### TEXT BLOCK

Rapamycin does not alter protein or transcript levels of PrP. A, Western blot comparing PrP levels in total brain lysates prepared from ∼160-d-old Tg(PrP-A116V) mice chronically treated with vehicle or rapamycin at 10 or 20 mg/kg. Tubulin (TBLN) represents a loading control. The markers on the left are in kilodaltons. Densitometry quantification ± SD of PrP signal with each dose of rapamycin relative to vehicle was determined using ImageJ software and is plotted in the adjacent graph. No significant difference was detected among the three groups (ANOVA). B, RT-PCR of PrP-A116V and actin (control) transcripts from mice chronically administered vehicle or rapamycin at 10 or 20 mg/kg. The adjacent graph displays the ratio of PrP transcript signal ± SD relative to actin signal for each treatment group (n = 3 mice per experiment). No significant differences were detected by ANOVA.

Figure 7.

LC3II levels and LC3 transcripts are increased in the CNS of rapamycin-treated Tg(PrP-A116V) mice. A, Representative Western blot prepared from brain lysates of ∼160-d-old mice chronically treated with vehicle or rapamycin (Rapa) at 20 mg/kg, and probed for LC3. Tubulin (TBLN) is a loading control. Each sample represents 30 μg of total protein. The markers on the left are in kilodaltons. The adjacent bar graph displays the ratio of LC3II/LC3I densitometric signal, as determined by ImageJ, relative to that of vehicle-treated mice (n = 3 mice for each treatment). B, RT-PCR of LC3 mRNA from the brains of ∼160-d-old mice chronically treated with vehicle or rapamycin at 10 or 20 mg/kg. RT-PCR of actin mRNA is presented as a reference control. Adjacent bar graph presents the ratio of LC3/actin RT-PCR signal for each treatment (n = 3 for each). *p < 0.05; **p < 0.001. Error bars indicate SEM.

### PROVIDED DATA
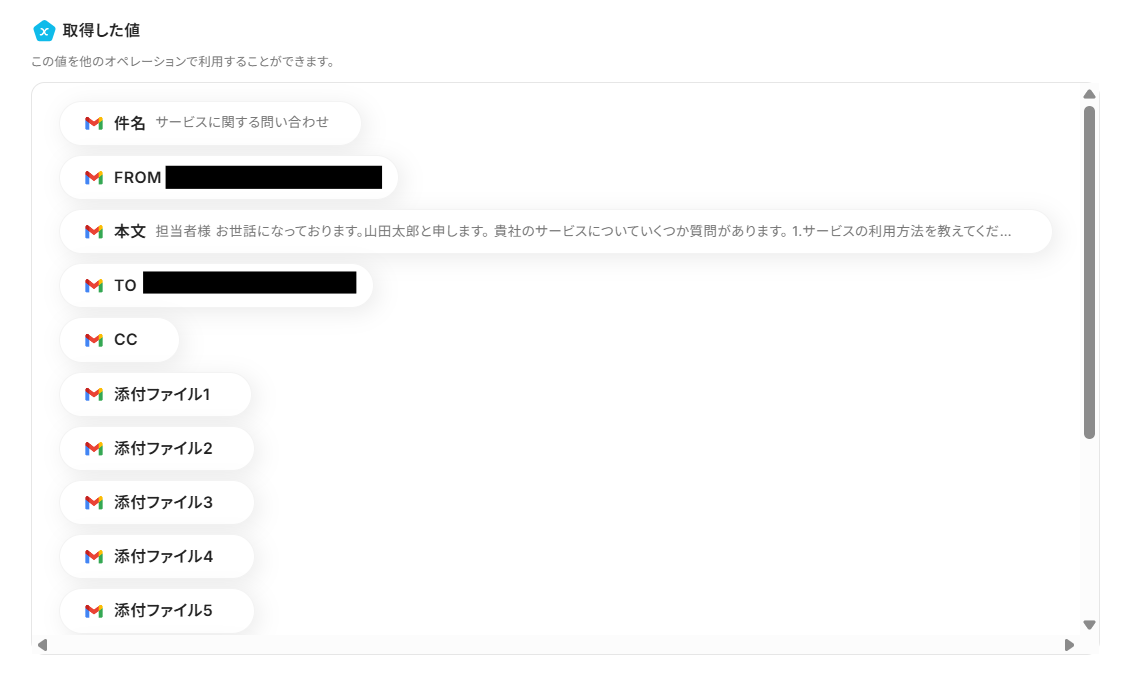Choose the 添付ファイル2 chip
The height and width of the screenshot is (675, 1121).
157,448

### TASK INSTRUCTIONS
A) List every protein or transcript that the rapamycin figure text says was measured or used as a control. Count LC3I and LC3II as LC3.
B) Retype the stretch of the rapamycin figure text from "Rapamycin does not" through "detected by ANOVA." with no changes.
C) Extend the rapamycin figure text, starting right after its last sentence.

### EXPECTED RESULTS
A) PrP (PrP-A116V), tubulin (TBLN), actin, LC3

B)
Rapamycin does not alter protein or transcript levels of PrP. A, Western blot comparing PrP levels in total brain lysates prepared from ∼160-d-old Tg(PrP-A116V) mice chronically treated with vehicle or rapamycin at 10 or 20 mg/kg. Tubulin (TBLN) represents a loading control. The markers on the left are in kilodaltons. Densitometry quantification ± SD of PrP signal with each dose of rapamycin relative to vehicle was determined using ImageJ software and is plotted in the adjacent graph. No significant difference was detected among the three groups (ANOVA). B, RT-PCR of PrP-A116V and actin (control) transcripts from mice chronically administered vehicle or rapamycin at 10 or 20 mg/kg. The adjacent graph displays the ratio of PrP transcript signal ± SD relative to actin signal for each treatment group (n = 3 mice per experiment). No significant differences were detected by ANOVA.

C)
Figure 8.

Rapamycin induces apoptosis in the CNS of Tg(PrP-A116V) mice. TUNEL (green) and DAPI staining of representative cerebella of 160-d-old and end-stage (A5) Tg(PrP-A116V) mice chronically treated with vehicle or rapamycin at 10 or 20 mg/kg. Cerebellar sections adjacent to those used for assessment of plaque burden in Figure 5 were used to assess apoptosis. Adjacent bar graph displays the ratio of TUNEL-positive area relative to the total neuron load, as estimated by DAPI signal area, using ImageJ software. The bars represent the mean ± SE (n = 6 mice per group). **p < 0.01, significantly different from vehicle, Student's t test. No statistical differences were detected between any rapamycin-treated groups at 160 d compared with end-stage time points, suggesting this feature did not progress with disease.

Figure 9.

Apoptosis induced by rapamycin is selective for astrocytes. A, B, Cerebellar sections from mice treated with 20 mg/kg rapamycin (Rapa) were costained for TUNEL (green) and either rabbit anti-GFAP antibody (A), to detect astrocytes, or mouse anti-NeuN monoclonal antibody (B), to detect nuclei of neuronal cells. TUNEL-positive nuclei (green) were associated primarily within GFAP-positive cells, although the difference in subcellular localization of the two markers made it difficult to rule out an effect on neuronal cells. NeuN staining (B) of neuronal nuclei confirmed a nearly complete absence of colocalization with TUNEL staining. Of 200 NeuN-positive neurons, only 11 were found to be TUNEL positive. These data suggest the enhanced apoptosis of rapamycin was selective for astrocytes and not neurons.